* [WHAT IS EXPECTED]
Read through the listing below and copy each line in which the word "Given" occurs.

ENTRIES SUPPLIED section start

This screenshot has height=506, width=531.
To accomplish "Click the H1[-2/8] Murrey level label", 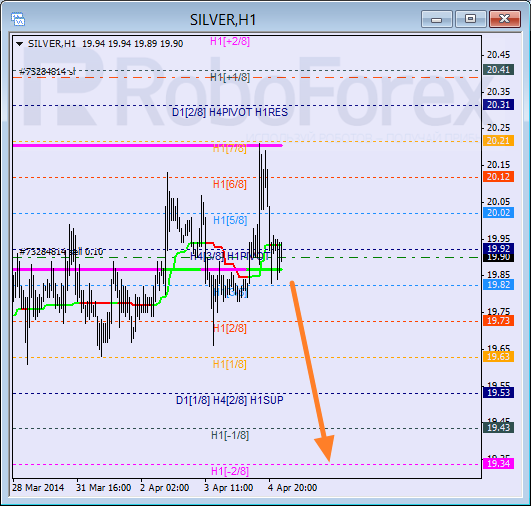I will [230, 471].
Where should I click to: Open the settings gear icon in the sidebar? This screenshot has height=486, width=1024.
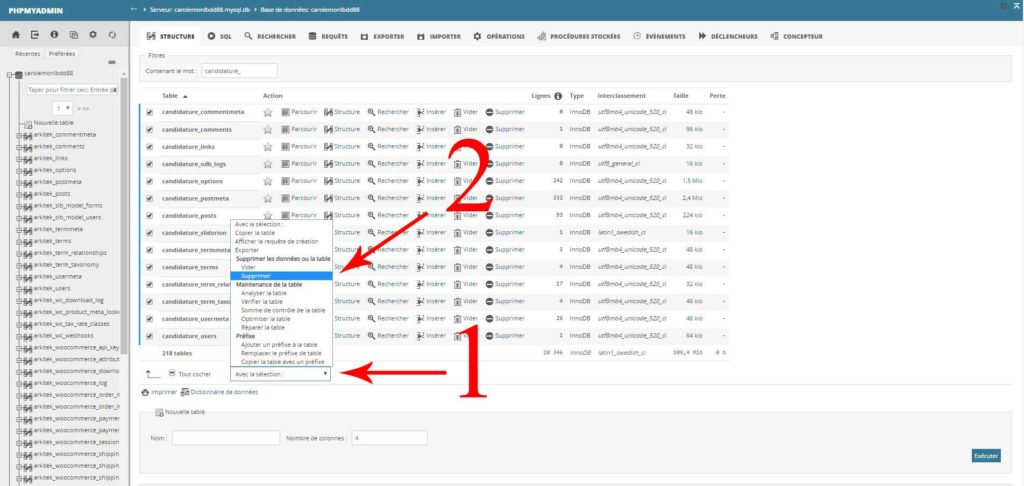click(92, 35)
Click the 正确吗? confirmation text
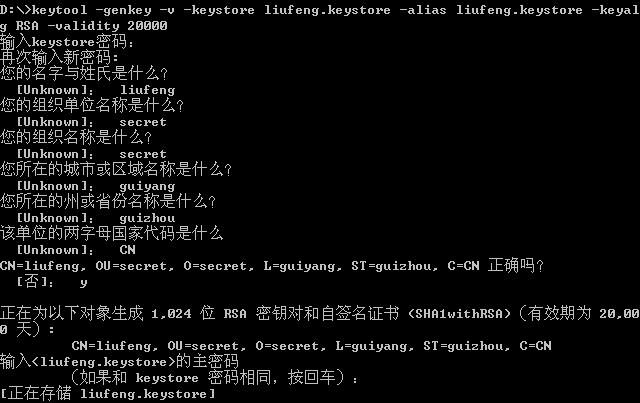Image resolution: width=640 pixels, height=403 pixels. coord(516,265)
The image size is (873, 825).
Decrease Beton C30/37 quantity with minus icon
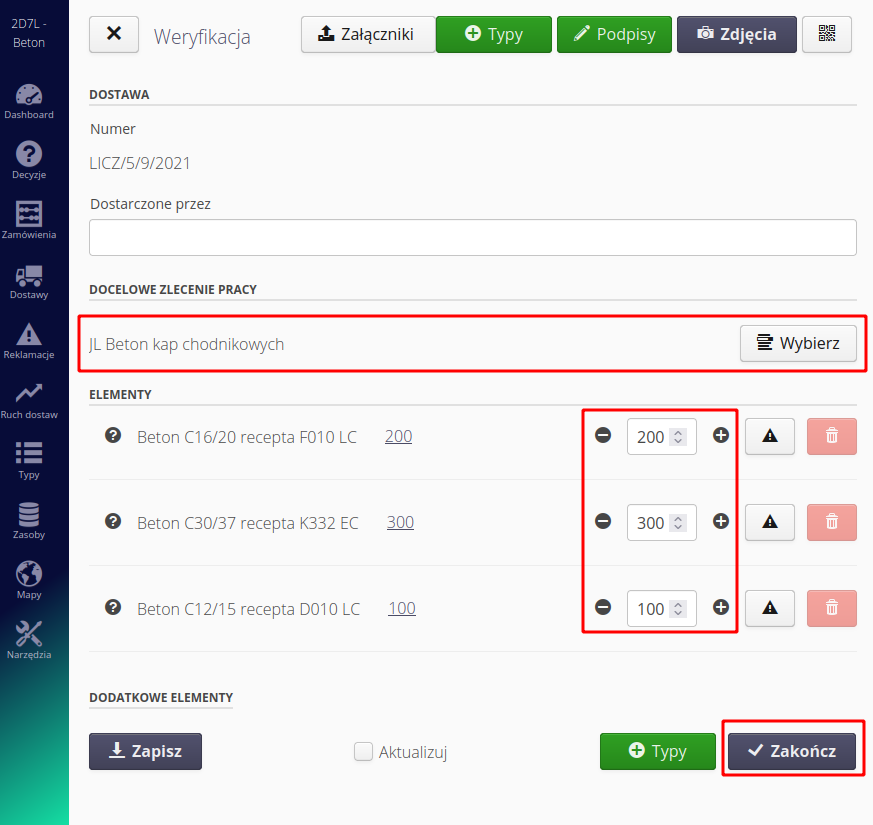click(x=603, y=522)
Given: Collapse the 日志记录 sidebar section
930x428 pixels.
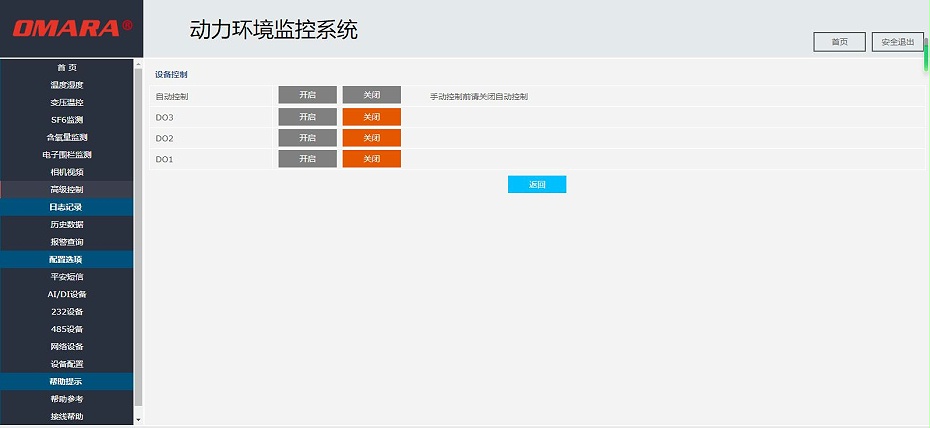Looking at the screenshot, I should coord(66,207).
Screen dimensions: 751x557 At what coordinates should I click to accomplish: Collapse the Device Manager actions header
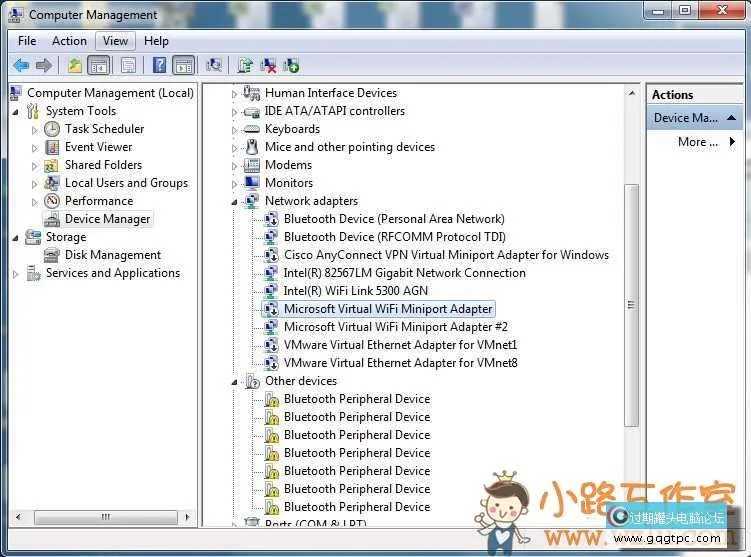point(732,118)
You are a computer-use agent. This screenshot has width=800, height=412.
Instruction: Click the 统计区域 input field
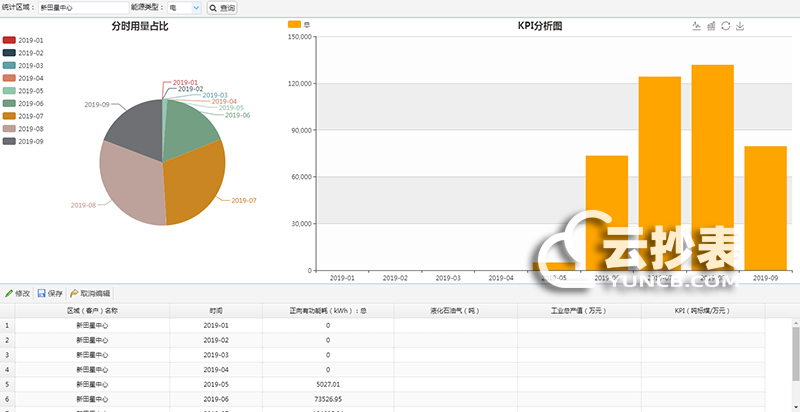83,8
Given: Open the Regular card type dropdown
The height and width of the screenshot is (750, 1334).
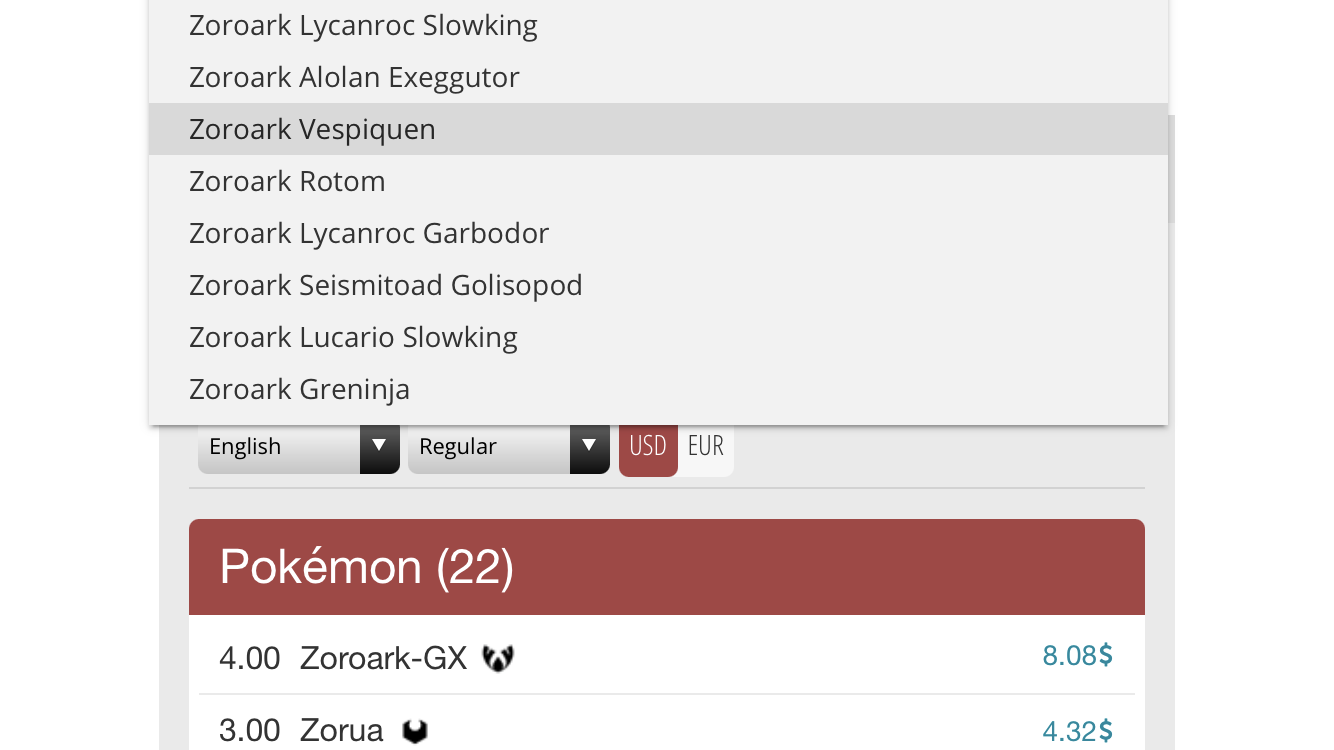Looking at the screenshot, I should click(x=509, y=446).
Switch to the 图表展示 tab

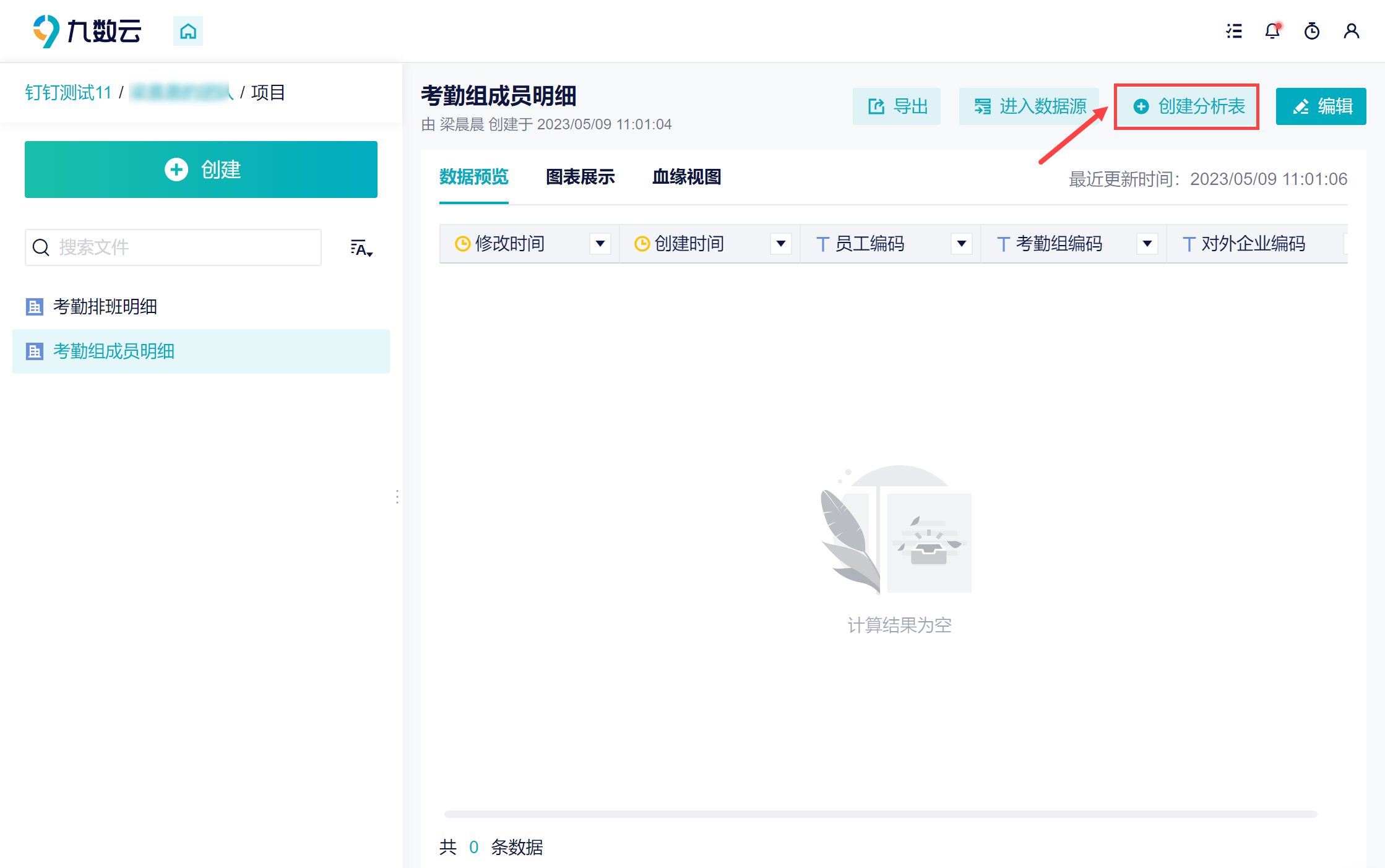coord(580,177)
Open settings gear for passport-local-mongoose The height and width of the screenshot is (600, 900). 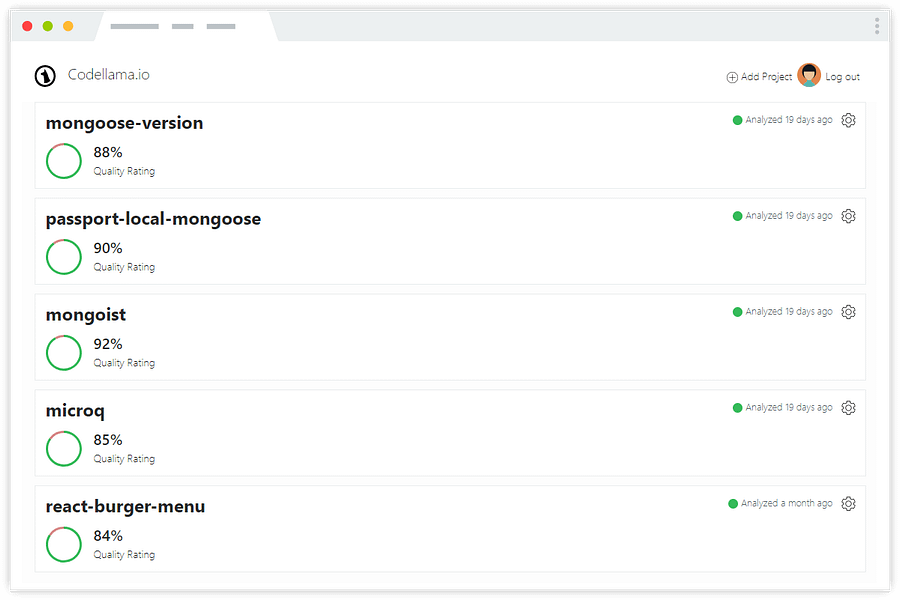848,216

ENTRIES SUPPLIED section end

* [RESULT OF THIS TASK]
Given: Collapse the 日志记录 sidebar section
Given: Open the Regular card type dropdown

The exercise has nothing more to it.